● **Task description**: Output every line below as it stands, dropping only the images.
+++
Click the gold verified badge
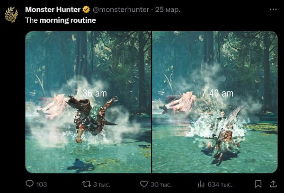 (x=87, y=9)
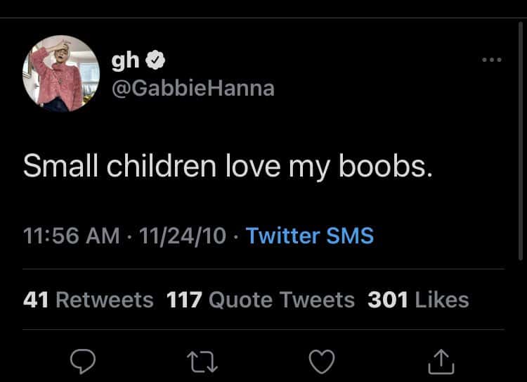Click the 11/24/10 date
The height and width of the screenshot is (382, 527).
coord(183,236)
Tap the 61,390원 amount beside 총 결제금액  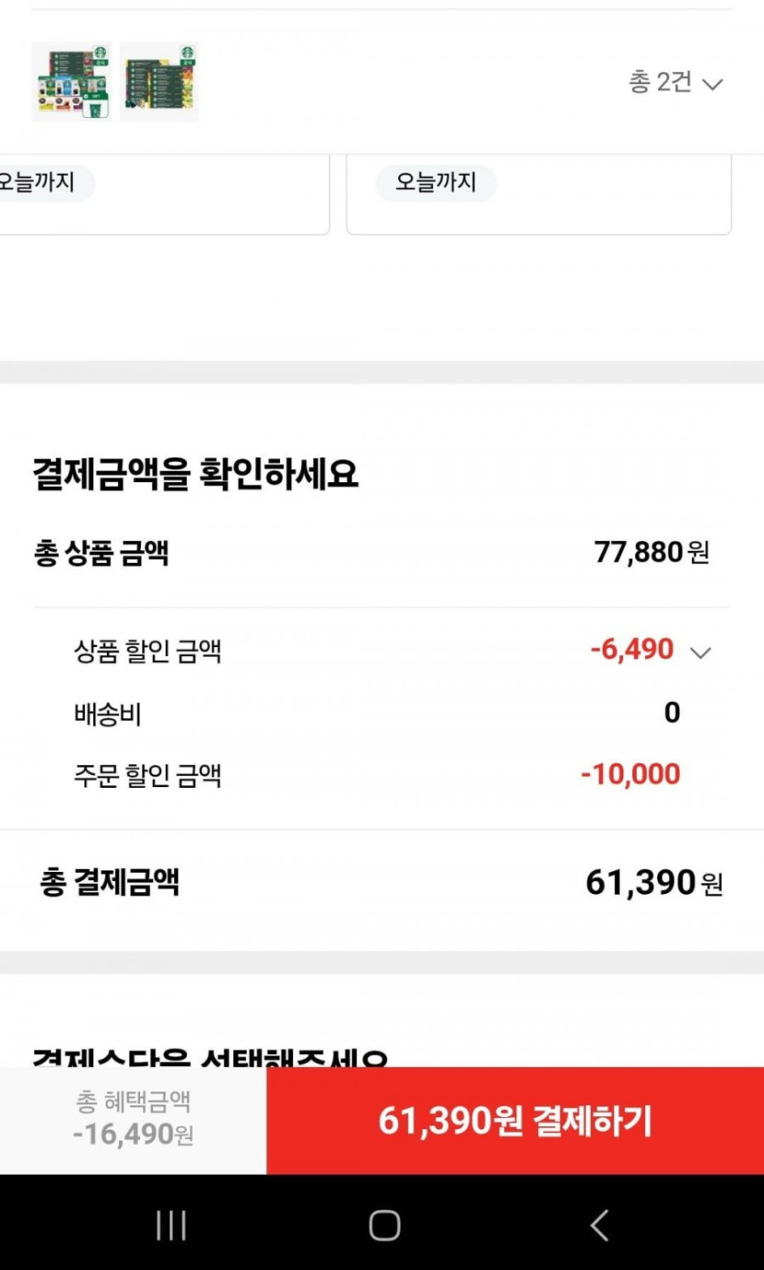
+++
● **Answer space**:
Click the gold verified badge
 (x=87, y=9)
Click the 11/24/10 date
The height and width of the screenshot is (382, 527).
coord(183,236)
Tap the 61,390원 amount beside 총 결제금액  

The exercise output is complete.